§ **DIRECTIONS FOR THIS TASK**: The records below need copying. Match each line exactly.
[Start of section]
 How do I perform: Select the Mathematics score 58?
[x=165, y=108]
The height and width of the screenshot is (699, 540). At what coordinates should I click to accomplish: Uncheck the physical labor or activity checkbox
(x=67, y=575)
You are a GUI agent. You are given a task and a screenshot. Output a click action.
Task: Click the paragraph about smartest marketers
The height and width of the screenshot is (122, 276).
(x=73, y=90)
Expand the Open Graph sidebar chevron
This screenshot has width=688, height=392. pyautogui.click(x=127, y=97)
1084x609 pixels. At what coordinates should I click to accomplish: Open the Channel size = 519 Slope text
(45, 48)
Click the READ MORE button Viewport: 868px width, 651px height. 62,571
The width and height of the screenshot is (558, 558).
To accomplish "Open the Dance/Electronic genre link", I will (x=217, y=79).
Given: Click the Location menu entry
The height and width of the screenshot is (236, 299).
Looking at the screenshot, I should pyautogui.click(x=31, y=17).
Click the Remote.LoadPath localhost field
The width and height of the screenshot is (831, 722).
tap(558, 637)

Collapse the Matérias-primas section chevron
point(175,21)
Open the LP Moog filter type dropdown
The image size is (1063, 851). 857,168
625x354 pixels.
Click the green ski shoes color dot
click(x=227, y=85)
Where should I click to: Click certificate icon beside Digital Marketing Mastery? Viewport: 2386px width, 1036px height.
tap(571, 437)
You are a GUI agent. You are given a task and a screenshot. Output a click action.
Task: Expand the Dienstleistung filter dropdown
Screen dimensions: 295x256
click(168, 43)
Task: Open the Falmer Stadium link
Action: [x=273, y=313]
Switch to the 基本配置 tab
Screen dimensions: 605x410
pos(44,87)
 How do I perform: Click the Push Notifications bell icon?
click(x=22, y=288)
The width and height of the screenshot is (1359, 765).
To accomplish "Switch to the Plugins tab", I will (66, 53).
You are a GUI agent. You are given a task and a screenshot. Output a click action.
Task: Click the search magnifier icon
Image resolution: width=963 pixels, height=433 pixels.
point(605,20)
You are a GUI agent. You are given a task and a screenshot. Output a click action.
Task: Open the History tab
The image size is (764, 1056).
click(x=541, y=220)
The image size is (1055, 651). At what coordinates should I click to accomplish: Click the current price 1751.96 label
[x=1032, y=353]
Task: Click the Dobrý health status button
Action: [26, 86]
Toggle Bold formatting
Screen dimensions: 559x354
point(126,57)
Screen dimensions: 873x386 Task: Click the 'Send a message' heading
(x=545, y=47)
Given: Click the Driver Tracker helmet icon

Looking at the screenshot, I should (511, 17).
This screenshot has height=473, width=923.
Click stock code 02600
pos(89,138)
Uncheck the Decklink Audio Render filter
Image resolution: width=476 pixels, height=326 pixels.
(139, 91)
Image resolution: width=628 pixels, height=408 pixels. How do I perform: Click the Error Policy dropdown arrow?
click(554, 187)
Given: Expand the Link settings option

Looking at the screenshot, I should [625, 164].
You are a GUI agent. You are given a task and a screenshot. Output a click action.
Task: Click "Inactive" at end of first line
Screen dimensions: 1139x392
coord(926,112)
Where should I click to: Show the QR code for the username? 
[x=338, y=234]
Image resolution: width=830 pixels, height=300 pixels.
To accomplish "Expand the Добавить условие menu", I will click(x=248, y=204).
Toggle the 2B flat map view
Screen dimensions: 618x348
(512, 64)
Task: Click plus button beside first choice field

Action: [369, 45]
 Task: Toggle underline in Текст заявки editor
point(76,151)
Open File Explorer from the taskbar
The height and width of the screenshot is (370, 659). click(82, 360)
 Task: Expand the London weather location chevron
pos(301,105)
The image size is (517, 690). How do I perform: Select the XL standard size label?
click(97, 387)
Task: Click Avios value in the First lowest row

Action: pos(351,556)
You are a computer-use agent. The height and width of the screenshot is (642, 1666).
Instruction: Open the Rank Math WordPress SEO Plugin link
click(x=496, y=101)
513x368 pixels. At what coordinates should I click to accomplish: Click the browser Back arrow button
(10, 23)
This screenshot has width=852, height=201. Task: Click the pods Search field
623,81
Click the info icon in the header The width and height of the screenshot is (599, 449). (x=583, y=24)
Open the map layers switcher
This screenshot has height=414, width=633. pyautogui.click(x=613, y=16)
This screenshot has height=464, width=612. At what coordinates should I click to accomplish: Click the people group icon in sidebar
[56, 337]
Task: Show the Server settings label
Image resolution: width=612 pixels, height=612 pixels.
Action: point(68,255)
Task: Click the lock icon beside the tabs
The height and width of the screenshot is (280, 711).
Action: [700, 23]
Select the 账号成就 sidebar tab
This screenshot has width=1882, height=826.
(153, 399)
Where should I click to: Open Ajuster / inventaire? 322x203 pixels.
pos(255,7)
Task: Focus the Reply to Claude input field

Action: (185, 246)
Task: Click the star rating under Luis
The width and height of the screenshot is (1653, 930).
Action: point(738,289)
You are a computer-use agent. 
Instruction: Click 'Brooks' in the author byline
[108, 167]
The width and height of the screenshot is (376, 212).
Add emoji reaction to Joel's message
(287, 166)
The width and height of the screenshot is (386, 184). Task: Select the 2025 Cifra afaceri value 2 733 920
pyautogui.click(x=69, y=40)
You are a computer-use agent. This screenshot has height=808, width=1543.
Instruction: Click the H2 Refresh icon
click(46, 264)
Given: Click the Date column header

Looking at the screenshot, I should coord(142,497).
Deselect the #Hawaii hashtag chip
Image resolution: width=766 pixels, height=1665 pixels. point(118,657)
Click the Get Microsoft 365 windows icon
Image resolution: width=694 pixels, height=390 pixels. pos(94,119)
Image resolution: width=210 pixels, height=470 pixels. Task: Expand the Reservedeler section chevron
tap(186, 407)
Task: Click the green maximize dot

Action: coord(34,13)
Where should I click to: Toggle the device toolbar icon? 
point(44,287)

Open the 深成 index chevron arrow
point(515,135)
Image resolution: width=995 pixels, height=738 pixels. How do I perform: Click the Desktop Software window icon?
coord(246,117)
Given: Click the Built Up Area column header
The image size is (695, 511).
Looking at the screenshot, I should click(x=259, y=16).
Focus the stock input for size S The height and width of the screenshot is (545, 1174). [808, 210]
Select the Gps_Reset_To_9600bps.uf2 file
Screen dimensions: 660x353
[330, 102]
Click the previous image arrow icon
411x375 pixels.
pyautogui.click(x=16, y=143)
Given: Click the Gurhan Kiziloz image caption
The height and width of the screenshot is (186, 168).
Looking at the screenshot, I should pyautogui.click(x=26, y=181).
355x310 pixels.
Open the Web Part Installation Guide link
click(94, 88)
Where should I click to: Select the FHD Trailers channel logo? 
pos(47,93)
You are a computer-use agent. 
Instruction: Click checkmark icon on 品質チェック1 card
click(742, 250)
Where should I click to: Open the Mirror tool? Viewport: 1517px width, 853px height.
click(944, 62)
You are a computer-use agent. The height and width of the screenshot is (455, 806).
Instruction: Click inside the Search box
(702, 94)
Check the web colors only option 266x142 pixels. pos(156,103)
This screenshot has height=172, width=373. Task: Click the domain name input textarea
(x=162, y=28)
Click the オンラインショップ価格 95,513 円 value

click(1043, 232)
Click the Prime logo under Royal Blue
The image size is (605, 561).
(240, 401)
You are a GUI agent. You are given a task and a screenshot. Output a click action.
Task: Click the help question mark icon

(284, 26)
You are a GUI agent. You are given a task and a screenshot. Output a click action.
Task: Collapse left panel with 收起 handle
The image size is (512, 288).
[End of section]
§ **WORKED SOLUTION**:
 How do I perform: Select the Mathematics score 58?
[x=165, y=108]
The height and width of the screenshot is (699, 540). At what coordinates should I click to accomplish: Uncheck the physical labor or activity checkbox
(x=67, y=575)
You are a GUI agent. You are given a task and a screenshot. Output a click action.
Task: Click the paragraph about smartest marketers
The height and width of the screenshot is (122, 276).
(x=73, y=90)
Expand the Open Graph sidebar chevron
This screenshot has width=688, height=392. pyautogui.click(x=127, y=97)
1084x609 pixels. At what coordinates should I click to accomplish: Open the Channel size = 519 Slope text
(45, 48)
Click the READ MORE button Viewport: 868px width, 651px height. 62,571
The width and height of the screenshot is (558, 558).
To accomplish "Open the Dance/Electronic genre link", I will (x=217, y=79).
Given: Click the Location menu entry
The height and width of the screenshot is (236, 299).
Looking at the screenshot, I should pyautogui.click(x=31, y=17).
Click the Remote.LoadPath localhost field
The width and height of the screenshot is (831, 722).
tap(558, 637)

Collapse the Matérias-primas section chevron
point(175,21)
Open the LP Moog filter type dropdown
The image size is (1063, 851). 857,168
625x354 pixels.
Click the green ski shoes color dot
click(x=227, y=85)
Where should I click to: Click certificate icon beside Digital Marketing Mastery? Viewport: 2386px width, 1036px height.
tap(571, 437)
You are a GUI agent. You are given a task and a screenshot. Output a click action.
Task: Expand the Dienstleistung filter dropdown
Screen dimensions: 295x256
click(168, 43)
Task: Open the Falmer Stadium link
Action: [x=273, y=313]
Switch to the 基本配置 tab
Screen dimensions: 605x410
pos(44,87)
 How do I perform: Click the Push Notifications bell icon?
click(x=22, y=288)
The width and height of the screenshot is (1359, 765).
To accomplish "Switch to the Plugins tab", I will (66, 53).
You are a GUI agent. You are given a task and a screenshot. Output a click action.
Task: Click the search magnifier icon
Image resolution: width=963 pixels, height=433 pixels.
point(605,20)
You are a GUI agent. You are given a task and a screenshot. Output a click action.
Task: Open the History tab
The image size is (764, 1056).
click(x=541, y=220)
The image size is (1055, 651). At what coordinates should I click to accomplish: Click the current price 1751.96 label
[x=1032, y=353]
Task: Click the Dobrý health status button
Action: [26, 86]
Toggle Bold formatting
Screen dimensions: 559x354
point(126,57)
Screen dimensions: 873x386 Task: Click the 'Send a message' heading
(x=545, y=47)
Given: Click the Driver Tracker helmet icon

Looking at the screenshot, I should (511, 17).
This screenshot has height=473, width=923.
Click stock code 02600
pos(89,138)
Uncheck the Decklink Audio Render filter
Image resolution: width=476 pixels, height=326 pixels.
(139, 91)
Image resolution: width=628 pixels, height=408 pixels. How do I perform: Click the Error Policy dropdown arrow?
click(554, 187)
Given: Expand the Link settings option

Looking at the screenshot, I should [625, 164].
You are a GUI agent. You are given a task and a screenshot. Output a click action.
Task: Click "Inactive" at end of first line
Screen dimensions: 1139x392
coord(926,112)
Where should I click to: Show the QR code for the username? 
[x=338, y=234]
Image resolution: width=830 pixels, height=300 pixels.
To accomplish "Expand the Добавить условие menu", I will click(x=248, y=204).
Toggle the 2B flat map view
Screen dimensions: 618x348
(512, 64)
Task: Click plus button beside first choice field

Action: [369, 45]
 Task: Toggle underline in Текст заявки editor
point(76,151)
Open File Explorer from the taskbar
The height and width of the screenshot is (370, 659). click(82, 360)
 Task: Expand the London weather location chevron
pos(301,105)
The image size is (517, 690). How do I perform: Select the XL standard size label?
click(97, 387)
Task: Click Avios value in the First lowest row

Action: pos(351,556)
You are a computer-use agent. The height and width of the screenshot is (642, 1666).
Instruction: Open the Rank Math WordPress SEO Plugin link
click(x=496, y=101)
513x368 pixels. At what coordinates should I click to accomplish: Click the browser Back arrow button
(10, 23)
This screenshot has width=852, height=201. Task: Click the pods Search field
623,81
Click the info icon in the header The width and height of the screenshot is (599, 449). (x=583, y=24)
Open the map layers switcher
This screenshot has height=414, width=633. pyautogui.click(x=613, y=16)
This screenshot has height=464, width=612. At what coordinates should I click to accomplish: Click the people group icon in sidebar
[56, 337]
Task: Show the Server settings label
Image resolution: width=612 pixels, height=612 pixels.
Action: point(68,255)
Task: Click the lock icon beside the tabs
The height and width of the screenshot is (280, 711).
Action: [700, 23]
Select the 账号成就 sidebar tab
This screenshot has width=1882, height=826.
(153, 399)
Where should I click to: Open Ajuster / inventaire? 322x203 pixels.
pos(255,7)
Task: Focus the Reply to Claude input field

Action: (185, 246)
Task: Click the star rating under Luis
The width and height of the screenshot is (1653, 930).
Action: point(738,289)
You are a computer-use agent. 
Instruction: Click 'Brooks' in the author byline
[108, 167]
The width and height of the screenshot is (376, 212).
Add emoji reaction to Joel's message
(287, 166)
The width and height of the screenshot is (386, 184). Task: Select the 2025 Cifra afaceri value 2 733 920
pyautogui.click(x=69, y=40)
You are a computer-use agent. This screenshot has height=808, width=1543.
Instruction: Click the H2 Refresh icon
click(46, 264)
Given: Click the Date column header

Looking at the screenshot, I should coord(142,497).
Deselect the #Hawaii hashtag chip
Image resolution: width=766 pixels, height=1665 pixels. point(118,657)
Click the Get Microsoft 365 windows icon
Image resolution: width=694 pixels, height=390 pixels. pos(94,119)
Image resolution: width=210 pixels, height=470 pixels. Task: Expand the Reservedeler section chevron
tap(186, 407)
Task: Click the green maximize dot

Action: coord(34,13)
Where should I click to: Toggle the device toolbar icon? 
point(44,287)

Open the 深成 index chevron arrow
point(515,135)
Image resolution: width=995 pixels, height=738 pixels. How do I perform: Click the Desktop Software window icon?
coord(246,117)
Given: Click the Built Up Area column header
The image size is (695, 511).
Looking at the screenshot, I should click(x=259, y=16).
Focus the stock input for size S The height and width of the screenshot is (545, 1174). [808, 210]
Select the Gps_Reset_To_9600bps.uf2 file
Screen dimensions: 660x353
[330, 102]
Click the previous image arrow icon
411x375 pixels.
pyautogui.click(x=16, y=143)
Given: Click the Gurhan Kiziloz image caption
The height and width of the screenshot is (186, 168).
Looking at the screenshot, I should pyautogui.click(x=26, y=181).
355x310 pixels.
Open the Web Part Installation Guide link
click(94, 88)
Where should I click to: Select the FHD Trailers channel logo? 
pos(47,93)
You are a computer-use agent. 
Instruction: Click checkmark icon on 品質チェック1 card
click(742, 250)
Where should I click to: Open the Mirror tool? Viewport: 1517px width, 853px height.
click(944, 62)
You are a computer-use agent. The height and width of the screenshot is (455, 806).
Instruction: Click inside the Search box
(702, 94)
Check the web colors only option 266x142 pixels. pos(156,103)
This screenshot has height=172, width=373. Task: Click the domain name input textarea
(x=162, y=28)
Click the オンラインショップ価格 95,513 円 value

click(1043, 232)
Click the Prime logo under Royal Blue
The image size is (605, 561).
(240, 401)
You are a GUI agent. You are given a task and a screenshot. Output a click action.
Task: Click the help question mark icon

(284, 26)
You are a GUI agent. You are given a task and a screenshot. Output a click action.
Task: Collapse left panel with 收起 handle
The image size is (512, 288).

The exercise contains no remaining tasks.